Collected data entries
◆ ◆ ◆ ◆

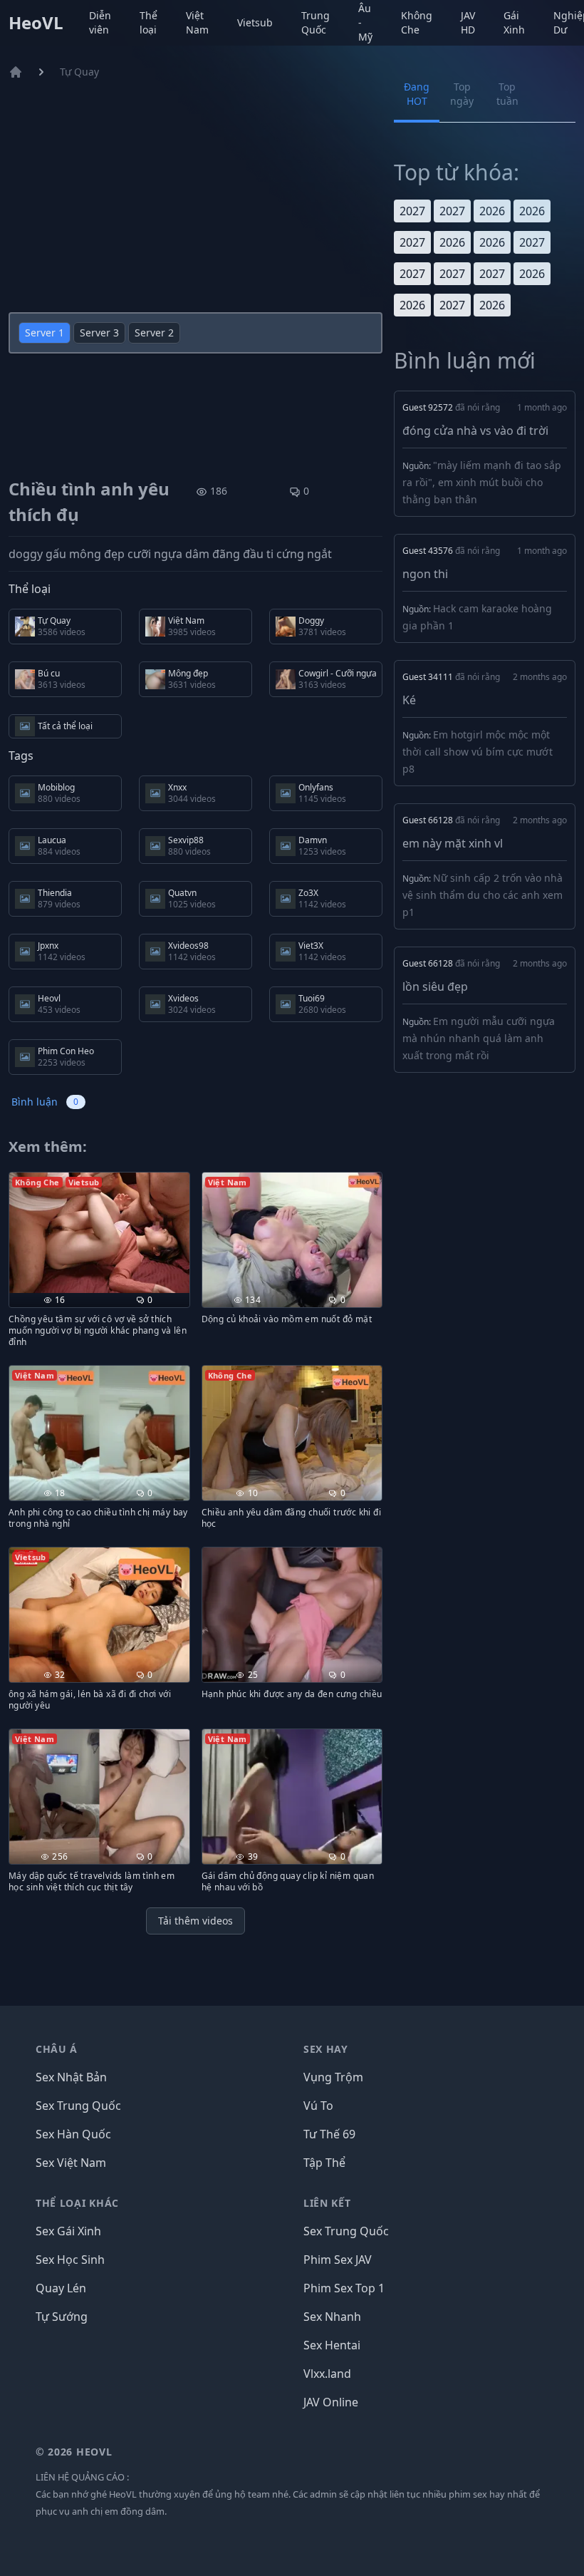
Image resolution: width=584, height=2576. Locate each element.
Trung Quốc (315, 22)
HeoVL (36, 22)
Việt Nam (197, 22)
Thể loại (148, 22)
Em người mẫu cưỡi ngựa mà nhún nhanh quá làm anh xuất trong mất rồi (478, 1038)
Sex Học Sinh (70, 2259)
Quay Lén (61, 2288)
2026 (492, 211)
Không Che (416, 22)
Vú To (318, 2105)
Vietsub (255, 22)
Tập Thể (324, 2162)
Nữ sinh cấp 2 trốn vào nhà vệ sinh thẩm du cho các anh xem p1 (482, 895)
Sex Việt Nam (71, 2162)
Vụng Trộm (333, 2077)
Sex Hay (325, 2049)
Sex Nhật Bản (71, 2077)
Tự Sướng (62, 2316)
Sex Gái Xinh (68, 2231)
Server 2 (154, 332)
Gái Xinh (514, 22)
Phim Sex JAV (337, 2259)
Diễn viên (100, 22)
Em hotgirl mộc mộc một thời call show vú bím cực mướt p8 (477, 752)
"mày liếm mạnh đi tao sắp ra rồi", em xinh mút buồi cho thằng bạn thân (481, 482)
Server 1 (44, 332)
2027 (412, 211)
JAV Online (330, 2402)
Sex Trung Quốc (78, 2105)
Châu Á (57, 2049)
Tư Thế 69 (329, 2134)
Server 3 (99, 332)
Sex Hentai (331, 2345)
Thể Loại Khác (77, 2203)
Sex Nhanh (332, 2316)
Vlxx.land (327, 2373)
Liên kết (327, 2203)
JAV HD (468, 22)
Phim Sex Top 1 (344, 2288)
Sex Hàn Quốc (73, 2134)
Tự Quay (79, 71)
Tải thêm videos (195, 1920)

◆ ◆ ◆ ◆

Find the lines in the data that include "Quốc", then copy each of them.

Trung Quốc (315, 22)
Sex Trung Quốc (78, 2105)
Sex Hàn Quốc (73, 2134)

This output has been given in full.